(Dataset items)
----
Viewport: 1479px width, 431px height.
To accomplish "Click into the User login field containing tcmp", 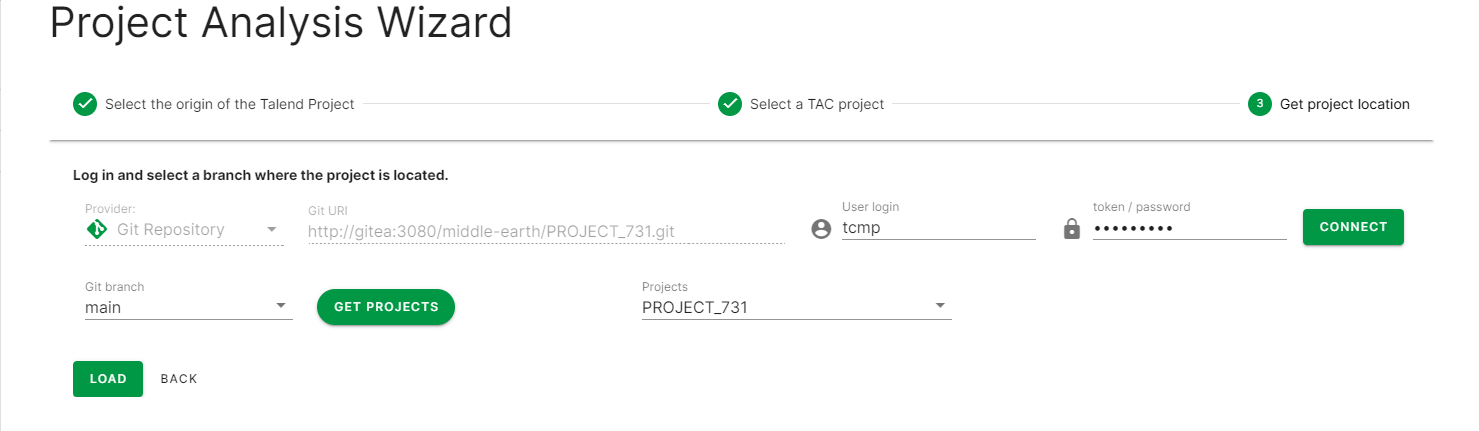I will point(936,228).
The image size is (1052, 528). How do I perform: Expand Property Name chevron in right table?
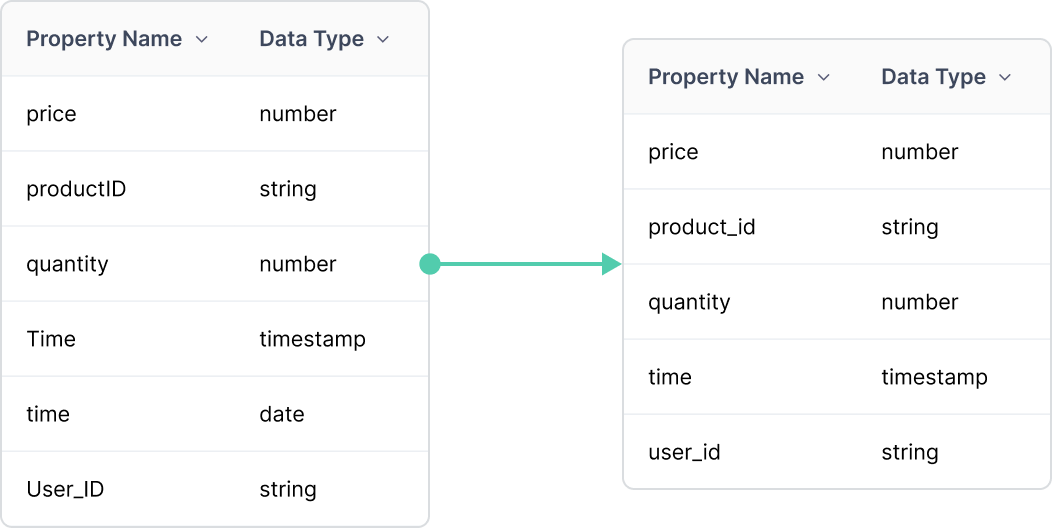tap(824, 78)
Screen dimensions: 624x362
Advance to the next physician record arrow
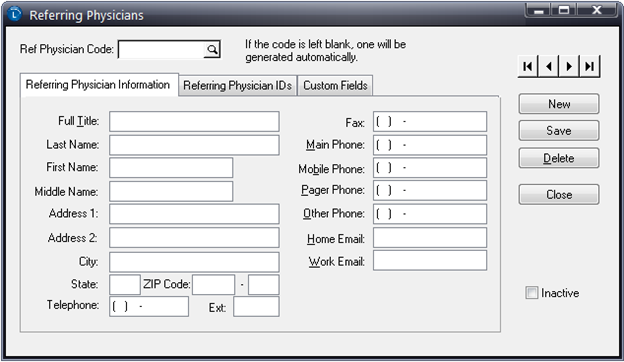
----
Required work ->
Copy the listing word for word, starting at the line that contains "The image size" and continuing through the end of the listing. Leave the pictures out.

Solution to the exercise ->
The image size is (1052, 528). How do I perform: Expand Property Name chevron in right table?
tap(824, 78)
Screen dimensions: 624x362
Advance to the next physician record arrow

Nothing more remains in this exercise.